Sometimes you can get some great deals at Amazon if you keep up with what’s going on. Yesterday I was browsing and I found the complete set of the British comedy “Are You Being Served”, for $53.99 when it had been selling for $89.99 previously. I boughted in a heart beat.
My next planned purchase will be a Ronald Reagan collection which includes Knute Rockne, All American and The Winning Team. There are still some Cagney, Bogie, Grant & Gable pictures on my wish list. If some films come back into print there will be more.
Probably Raymond Moley, a Columbia University professor, who was recruited to serve as a ghostwriter for the candidate by FDR advisor and friend Louis Howe.
BC13: I’m drooling over your recent acquisitions!

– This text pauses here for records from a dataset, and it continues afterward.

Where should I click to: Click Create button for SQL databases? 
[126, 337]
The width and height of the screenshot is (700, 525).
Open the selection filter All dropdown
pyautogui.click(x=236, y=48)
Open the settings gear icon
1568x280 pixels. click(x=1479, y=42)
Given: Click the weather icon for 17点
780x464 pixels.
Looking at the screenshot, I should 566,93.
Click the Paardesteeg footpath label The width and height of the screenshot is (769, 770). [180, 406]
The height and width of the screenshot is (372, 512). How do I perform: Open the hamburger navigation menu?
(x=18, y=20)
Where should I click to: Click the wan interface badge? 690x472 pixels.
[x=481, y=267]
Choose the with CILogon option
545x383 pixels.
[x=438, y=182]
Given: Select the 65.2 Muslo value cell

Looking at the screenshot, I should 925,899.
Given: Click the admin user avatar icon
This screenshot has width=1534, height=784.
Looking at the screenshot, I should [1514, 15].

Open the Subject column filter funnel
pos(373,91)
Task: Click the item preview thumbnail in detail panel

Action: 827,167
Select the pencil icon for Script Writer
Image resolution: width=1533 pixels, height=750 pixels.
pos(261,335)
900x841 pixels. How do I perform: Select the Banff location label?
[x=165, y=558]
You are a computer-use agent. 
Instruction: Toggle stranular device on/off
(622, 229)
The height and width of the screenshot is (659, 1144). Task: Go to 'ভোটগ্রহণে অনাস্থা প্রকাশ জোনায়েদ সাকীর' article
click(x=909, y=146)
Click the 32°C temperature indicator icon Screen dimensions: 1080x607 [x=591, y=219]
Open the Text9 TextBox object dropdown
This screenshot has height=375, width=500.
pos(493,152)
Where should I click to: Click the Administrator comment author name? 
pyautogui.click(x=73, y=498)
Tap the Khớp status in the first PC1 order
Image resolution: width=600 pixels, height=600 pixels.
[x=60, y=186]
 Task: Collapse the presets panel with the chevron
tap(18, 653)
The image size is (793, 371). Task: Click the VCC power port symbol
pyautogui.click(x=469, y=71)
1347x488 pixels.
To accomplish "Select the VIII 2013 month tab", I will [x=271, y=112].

I used to know a young man who refused to watch any B&W movie. I remember telling him at the time how sad it was and what a great bunch of movies he was passing up. Can you imagine never seeing “To Kill a Mockingbird” or “Casablanca” just because they aren’t in color? And, IMHO it would ruin them to colorize them.
BC13: You really went “hog wild”, didn’t you? My B&Ws are all mixed up with my color movies, depending on the classification. I’m up to around 800 now (total). BTW, don’t forget Reagan’s most famous movie (and it’s B&W):
smoothpate said: You get half credit for your answer. FDR wasn’t talking about the Great Depression when he made that quote, he was talking about Pearl Harbor.
Actually, yes he was talking about the Great Depression. It was in his first inaugural address
openminded: I even have a copy of the movie “Song Of The South” (Uncle Remus and Brer Rabbit) that Disney pulled due to complaints of racism, and that movie just isn’t available. That’s one BC13 doesn’t have, so HA! (Plus, I’m a lot nicer than BC13, not to mention younger and better looking)
Ushindi
You’re probably right about one thing - I’m a mean old SOB, but I think I’ better looking.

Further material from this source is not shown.